Nigerian phone tower group, IHS, has raised $2 billion in equity and $600 million in debt in what the firm described as the biggest equity fund raising by an African company this decade.
IHS, the continent’s largest tower company, will use the money to finance infrastructure spending and recently agreed acquisitions, a statement from the company said on Monday.
It said the equity funding was from new and existing shareholders, but did not provide further details.
The loan facility was split into two parts: a seven-year tranche of $500 million denominated in U.S. dollars and an eight-year tranche of $100 million.Ecobank, Standard Chartered, Standard Bank, Investec and the World Bank’s International Finance Corporation (IFC) participated in the loan, IHS chief executive Issam Darwish told Reuters.
“This is the largest equity raising by a private entity for the past 7-8 years in Africa — you’ve had mining, banks and now telecom infrastructure as a standalone sector is commanding this much interest from the international markets,” said Darwish.
“This sends the right signal, it’s saying the international investor community believes in Africa and they’re putting a substantial amount of money behind that.
”Building and maintaining mobile communications towers in Africa is typically more expensive than in other regions because of security costs and electricity shortages, while revenue per user is often lower.

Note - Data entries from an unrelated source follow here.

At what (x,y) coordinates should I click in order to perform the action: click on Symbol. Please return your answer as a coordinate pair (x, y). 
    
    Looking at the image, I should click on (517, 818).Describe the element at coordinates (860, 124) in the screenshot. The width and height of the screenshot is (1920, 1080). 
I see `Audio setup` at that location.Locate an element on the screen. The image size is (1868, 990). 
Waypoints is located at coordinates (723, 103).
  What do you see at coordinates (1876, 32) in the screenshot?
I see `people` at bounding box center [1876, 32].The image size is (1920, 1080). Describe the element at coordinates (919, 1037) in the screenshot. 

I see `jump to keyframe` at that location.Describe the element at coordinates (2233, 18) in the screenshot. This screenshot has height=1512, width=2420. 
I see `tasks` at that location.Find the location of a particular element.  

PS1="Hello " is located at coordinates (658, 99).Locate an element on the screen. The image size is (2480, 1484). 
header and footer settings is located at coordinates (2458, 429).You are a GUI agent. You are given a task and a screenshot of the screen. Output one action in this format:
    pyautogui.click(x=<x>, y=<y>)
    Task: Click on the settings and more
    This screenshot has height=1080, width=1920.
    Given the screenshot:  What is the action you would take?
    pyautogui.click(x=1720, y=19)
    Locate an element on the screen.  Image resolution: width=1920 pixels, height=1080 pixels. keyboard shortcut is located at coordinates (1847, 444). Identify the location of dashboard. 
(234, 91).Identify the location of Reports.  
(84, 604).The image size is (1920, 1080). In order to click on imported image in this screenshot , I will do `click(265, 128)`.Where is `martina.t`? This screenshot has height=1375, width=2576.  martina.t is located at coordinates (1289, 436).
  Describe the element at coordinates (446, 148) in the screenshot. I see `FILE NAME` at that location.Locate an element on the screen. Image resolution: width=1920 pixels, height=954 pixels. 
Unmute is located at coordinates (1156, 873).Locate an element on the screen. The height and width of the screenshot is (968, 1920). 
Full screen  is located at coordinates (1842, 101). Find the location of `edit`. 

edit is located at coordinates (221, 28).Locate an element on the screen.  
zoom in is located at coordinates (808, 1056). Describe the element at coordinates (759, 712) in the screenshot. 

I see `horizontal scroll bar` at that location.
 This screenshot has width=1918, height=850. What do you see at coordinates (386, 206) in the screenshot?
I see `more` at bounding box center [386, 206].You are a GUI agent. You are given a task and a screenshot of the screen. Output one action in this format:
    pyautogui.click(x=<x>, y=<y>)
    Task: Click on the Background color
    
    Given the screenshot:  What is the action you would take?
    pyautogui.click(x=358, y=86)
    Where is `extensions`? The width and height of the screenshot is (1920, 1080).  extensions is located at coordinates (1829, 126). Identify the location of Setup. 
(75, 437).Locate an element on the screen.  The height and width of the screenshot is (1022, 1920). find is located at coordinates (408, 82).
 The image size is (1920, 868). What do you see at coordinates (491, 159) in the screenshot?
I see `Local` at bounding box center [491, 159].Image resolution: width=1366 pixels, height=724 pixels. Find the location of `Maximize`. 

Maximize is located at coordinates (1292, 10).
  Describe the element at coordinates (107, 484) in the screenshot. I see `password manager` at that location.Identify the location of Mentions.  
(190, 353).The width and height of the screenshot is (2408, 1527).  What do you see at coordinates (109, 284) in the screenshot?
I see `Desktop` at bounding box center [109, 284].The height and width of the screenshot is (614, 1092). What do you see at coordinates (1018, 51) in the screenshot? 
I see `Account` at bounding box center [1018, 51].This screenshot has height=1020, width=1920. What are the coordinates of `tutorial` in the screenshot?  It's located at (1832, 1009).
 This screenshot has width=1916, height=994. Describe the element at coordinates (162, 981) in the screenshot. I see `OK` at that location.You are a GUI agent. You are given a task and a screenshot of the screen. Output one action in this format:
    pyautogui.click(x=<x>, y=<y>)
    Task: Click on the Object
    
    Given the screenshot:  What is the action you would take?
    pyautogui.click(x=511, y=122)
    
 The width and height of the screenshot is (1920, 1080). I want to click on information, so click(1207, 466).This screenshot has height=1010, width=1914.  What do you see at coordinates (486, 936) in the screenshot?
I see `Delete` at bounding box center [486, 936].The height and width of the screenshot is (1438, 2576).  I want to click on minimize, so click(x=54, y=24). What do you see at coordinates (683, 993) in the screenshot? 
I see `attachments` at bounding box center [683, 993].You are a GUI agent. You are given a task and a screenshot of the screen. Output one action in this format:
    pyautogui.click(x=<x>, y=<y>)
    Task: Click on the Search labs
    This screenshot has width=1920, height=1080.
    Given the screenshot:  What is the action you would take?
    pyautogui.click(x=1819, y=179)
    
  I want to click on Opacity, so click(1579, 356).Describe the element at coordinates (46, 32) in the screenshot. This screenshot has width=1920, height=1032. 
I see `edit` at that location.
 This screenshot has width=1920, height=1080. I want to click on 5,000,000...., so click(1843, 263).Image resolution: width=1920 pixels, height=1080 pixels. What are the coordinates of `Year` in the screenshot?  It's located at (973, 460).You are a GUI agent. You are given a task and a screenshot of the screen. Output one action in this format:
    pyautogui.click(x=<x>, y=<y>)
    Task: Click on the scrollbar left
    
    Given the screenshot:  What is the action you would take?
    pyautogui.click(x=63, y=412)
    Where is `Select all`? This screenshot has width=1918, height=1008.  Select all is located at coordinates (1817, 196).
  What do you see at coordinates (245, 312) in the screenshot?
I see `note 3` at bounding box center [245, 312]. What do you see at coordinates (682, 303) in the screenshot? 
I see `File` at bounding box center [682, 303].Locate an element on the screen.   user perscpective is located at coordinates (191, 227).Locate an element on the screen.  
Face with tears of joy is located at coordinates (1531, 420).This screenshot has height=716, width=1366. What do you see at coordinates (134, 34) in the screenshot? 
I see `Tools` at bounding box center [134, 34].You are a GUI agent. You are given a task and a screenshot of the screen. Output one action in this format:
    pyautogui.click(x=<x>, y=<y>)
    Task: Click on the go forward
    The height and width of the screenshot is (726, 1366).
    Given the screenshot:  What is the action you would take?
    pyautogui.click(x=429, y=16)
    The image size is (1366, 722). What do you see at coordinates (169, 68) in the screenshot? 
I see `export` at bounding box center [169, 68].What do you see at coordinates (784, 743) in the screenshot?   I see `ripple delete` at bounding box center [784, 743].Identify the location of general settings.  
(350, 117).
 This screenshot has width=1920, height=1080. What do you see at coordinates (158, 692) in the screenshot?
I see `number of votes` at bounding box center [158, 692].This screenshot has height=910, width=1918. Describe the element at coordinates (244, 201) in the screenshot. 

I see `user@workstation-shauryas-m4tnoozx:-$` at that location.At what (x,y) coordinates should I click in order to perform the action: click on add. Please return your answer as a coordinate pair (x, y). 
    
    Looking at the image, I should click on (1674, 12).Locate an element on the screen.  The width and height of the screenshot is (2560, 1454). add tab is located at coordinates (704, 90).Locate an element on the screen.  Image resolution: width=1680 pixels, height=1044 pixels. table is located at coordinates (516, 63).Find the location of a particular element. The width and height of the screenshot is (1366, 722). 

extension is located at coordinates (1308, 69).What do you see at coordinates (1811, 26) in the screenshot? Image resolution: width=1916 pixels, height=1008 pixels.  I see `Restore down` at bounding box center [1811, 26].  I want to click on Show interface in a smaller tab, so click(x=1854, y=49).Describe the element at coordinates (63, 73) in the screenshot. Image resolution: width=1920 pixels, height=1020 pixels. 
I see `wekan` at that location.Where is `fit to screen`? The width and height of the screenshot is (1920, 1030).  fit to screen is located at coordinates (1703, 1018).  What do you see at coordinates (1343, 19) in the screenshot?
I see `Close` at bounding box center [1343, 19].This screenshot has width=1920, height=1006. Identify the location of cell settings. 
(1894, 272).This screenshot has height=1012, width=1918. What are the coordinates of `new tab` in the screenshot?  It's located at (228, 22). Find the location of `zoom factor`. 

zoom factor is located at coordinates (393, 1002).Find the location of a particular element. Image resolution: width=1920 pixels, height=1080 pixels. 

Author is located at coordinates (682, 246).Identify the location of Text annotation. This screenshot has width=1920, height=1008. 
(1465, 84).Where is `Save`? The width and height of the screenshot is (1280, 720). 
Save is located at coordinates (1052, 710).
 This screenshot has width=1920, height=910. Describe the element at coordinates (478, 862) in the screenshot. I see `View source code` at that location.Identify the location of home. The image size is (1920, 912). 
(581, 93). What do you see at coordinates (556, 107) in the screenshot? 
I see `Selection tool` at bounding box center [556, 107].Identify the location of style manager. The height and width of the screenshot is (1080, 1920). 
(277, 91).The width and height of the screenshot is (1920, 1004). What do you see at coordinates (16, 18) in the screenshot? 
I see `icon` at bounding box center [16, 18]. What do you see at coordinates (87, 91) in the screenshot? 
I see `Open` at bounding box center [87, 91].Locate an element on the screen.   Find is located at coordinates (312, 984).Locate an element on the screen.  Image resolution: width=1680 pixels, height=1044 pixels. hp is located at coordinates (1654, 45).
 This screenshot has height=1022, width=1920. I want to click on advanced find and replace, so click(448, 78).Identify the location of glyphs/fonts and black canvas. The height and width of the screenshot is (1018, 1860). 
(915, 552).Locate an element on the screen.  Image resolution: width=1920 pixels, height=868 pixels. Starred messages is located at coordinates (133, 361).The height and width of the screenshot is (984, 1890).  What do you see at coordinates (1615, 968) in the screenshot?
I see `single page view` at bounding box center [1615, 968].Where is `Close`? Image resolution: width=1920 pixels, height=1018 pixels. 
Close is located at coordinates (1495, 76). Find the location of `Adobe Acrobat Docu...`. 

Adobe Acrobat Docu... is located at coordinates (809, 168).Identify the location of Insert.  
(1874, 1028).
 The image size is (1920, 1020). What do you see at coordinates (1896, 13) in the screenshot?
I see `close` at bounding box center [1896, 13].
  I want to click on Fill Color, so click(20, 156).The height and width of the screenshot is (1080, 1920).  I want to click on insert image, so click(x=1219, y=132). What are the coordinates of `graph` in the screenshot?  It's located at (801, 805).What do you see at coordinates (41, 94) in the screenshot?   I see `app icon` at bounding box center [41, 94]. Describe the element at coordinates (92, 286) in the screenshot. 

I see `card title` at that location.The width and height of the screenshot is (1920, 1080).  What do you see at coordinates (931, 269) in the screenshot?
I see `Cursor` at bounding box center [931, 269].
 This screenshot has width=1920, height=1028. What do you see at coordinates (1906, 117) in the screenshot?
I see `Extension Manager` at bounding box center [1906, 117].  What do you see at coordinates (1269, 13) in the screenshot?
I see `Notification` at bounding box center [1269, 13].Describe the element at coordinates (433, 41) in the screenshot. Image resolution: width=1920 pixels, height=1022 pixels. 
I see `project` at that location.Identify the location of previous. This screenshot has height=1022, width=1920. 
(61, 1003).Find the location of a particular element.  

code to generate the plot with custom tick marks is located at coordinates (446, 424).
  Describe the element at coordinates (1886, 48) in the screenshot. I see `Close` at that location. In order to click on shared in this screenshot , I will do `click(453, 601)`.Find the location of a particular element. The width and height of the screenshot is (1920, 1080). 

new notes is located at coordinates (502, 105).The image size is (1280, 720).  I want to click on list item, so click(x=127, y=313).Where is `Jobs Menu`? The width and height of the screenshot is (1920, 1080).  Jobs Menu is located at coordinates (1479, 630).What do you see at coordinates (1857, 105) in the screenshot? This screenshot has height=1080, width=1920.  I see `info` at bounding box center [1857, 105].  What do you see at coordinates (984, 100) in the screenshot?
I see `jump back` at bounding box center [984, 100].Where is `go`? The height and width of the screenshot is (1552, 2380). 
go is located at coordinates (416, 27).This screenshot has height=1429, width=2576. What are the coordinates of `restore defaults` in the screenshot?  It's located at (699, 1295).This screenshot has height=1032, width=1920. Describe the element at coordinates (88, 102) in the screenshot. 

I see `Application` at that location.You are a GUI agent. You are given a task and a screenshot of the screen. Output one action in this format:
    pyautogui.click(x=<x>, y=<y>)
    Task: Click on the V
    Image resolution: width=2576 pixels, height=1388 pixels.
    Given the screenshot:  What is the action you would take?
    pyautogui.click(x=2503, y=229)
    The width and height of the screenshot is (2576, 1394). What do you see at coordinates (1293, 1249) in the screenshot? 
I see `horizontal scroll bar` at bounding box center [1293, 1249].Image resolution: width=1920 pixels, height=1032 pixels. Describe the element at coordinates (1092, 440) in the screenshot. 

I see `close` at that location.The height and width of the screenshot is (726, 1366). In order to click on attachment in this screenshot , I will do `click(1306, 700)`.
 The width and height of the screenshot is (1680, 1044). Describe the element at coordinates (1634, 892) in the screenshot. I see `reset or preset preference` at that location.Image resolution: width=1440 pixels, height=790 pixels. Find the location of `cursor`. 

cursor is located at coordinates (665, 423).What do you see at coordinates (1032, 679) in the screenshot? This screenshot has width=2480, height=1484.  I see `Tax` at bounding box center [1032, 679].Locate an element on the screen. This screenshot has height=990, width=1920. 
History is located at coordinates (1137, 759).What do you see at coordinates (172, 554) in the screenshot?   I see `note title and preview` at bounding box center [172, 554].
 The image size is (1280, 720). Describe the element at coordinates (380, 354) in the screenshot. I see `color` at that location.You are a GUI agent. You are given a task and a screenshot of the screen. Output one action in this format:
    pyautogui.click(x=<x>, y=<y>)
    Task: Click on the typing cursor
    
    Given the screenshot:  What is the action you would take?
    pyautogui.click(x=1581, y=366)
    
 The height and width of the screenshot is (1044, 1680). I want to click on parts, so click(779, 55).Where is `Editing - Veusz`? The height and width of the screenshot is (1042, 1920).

That had prompted many mobile operators to sell or lease towers to specialist companies such as IHS, which can reduce building and maintenance costs by hosting multiple tenants — mobile operators and Internet providers — on the same towers.In September, South Africa’s MTN agreed to sell 9,151 mobile towers in Nigeria to a new joint venture with IHS in a deal MTN said would cut its costs and boost its call and data capacity in Africa’s most populous country.